## Dataset content:
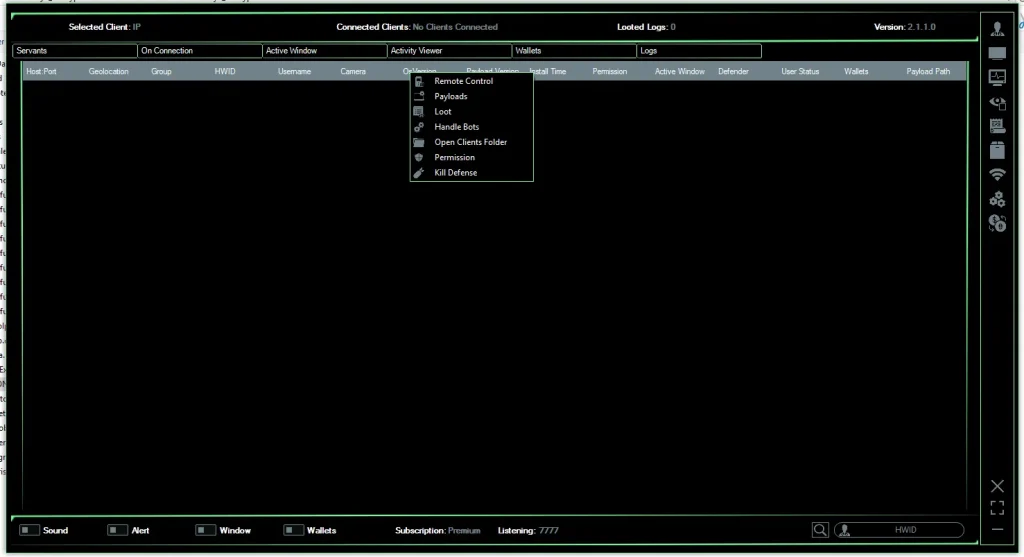Toggle the Window switch

click(205, 530)
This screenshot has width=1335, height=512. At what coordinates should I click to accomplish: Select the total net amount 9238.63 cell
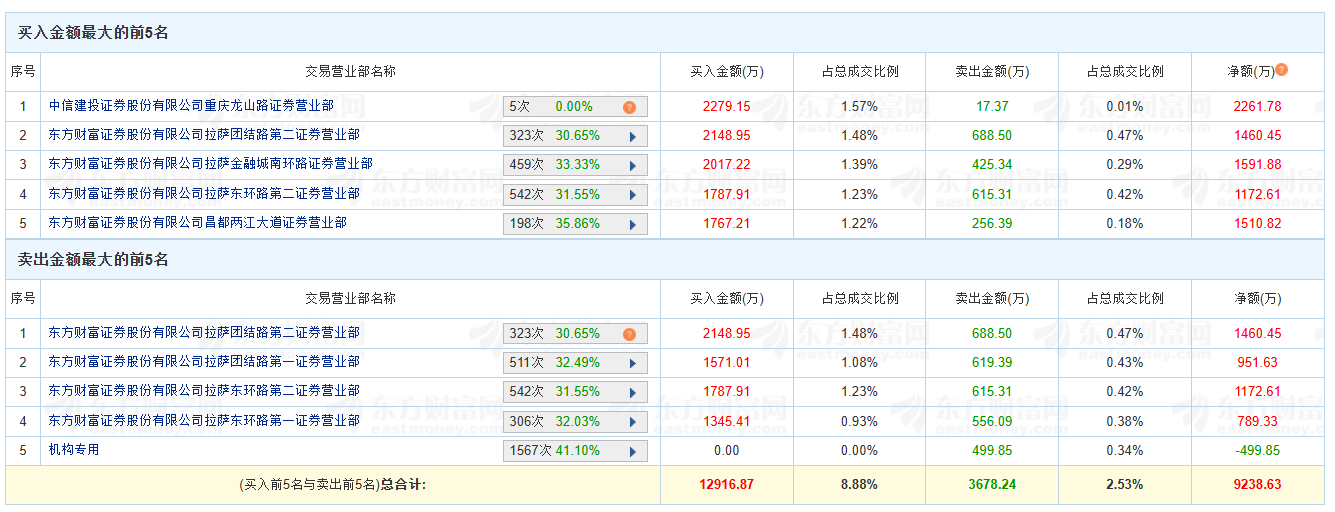1258,485
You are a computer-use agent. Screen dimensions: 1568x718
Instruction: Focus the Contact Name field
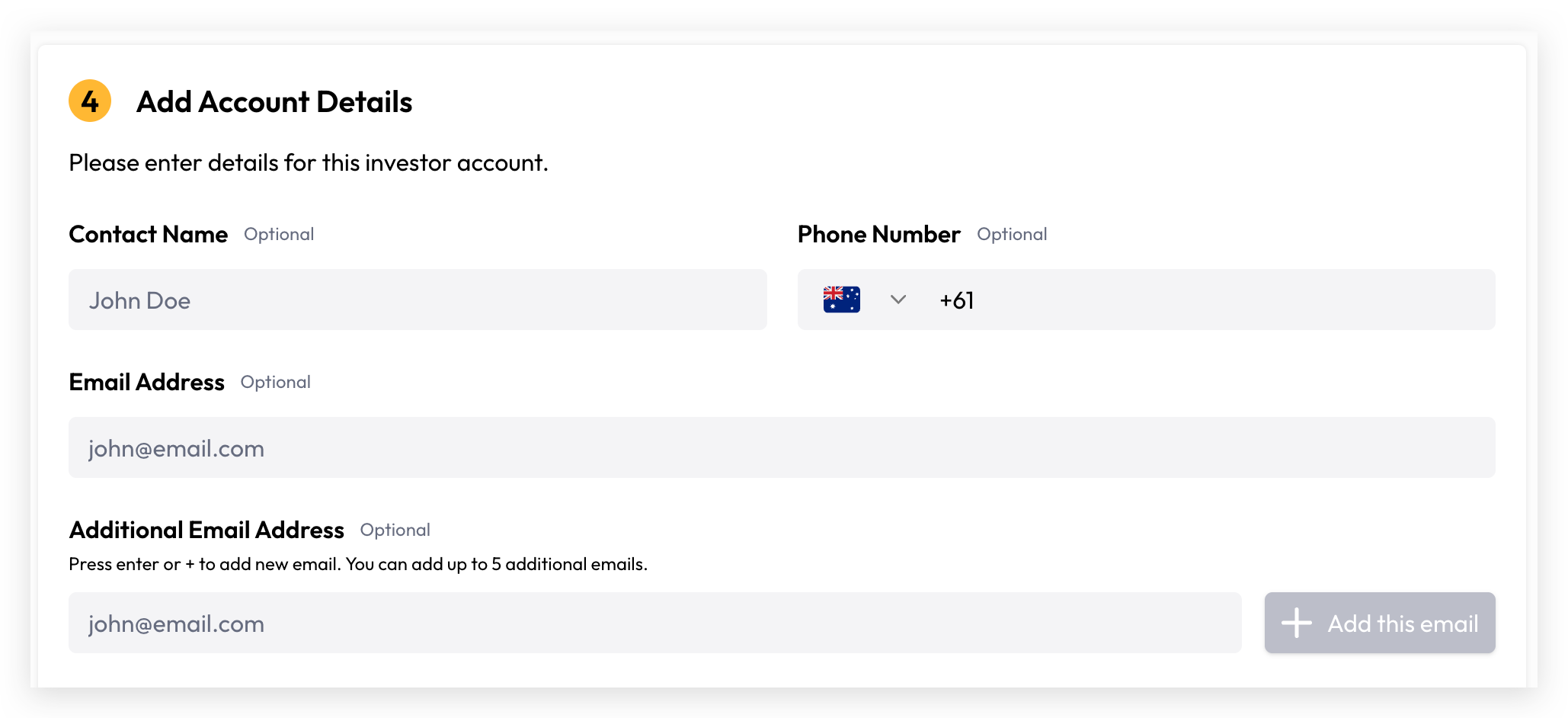point(418,300)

## Objective:
Return each line of the listing above verbatim, omitting the pictures.

## Result for this task:
Toggle the Window switch

click(205, 530)
This screenshot has width=1335, height=512. At what coordinates should I click to accomplish: Select the total net amount 9238.63 cell
1258,485
You are a computer-use agent. Screen dimensions: 1568x718
Instruction: Focus the Contact Name field
point(418,300)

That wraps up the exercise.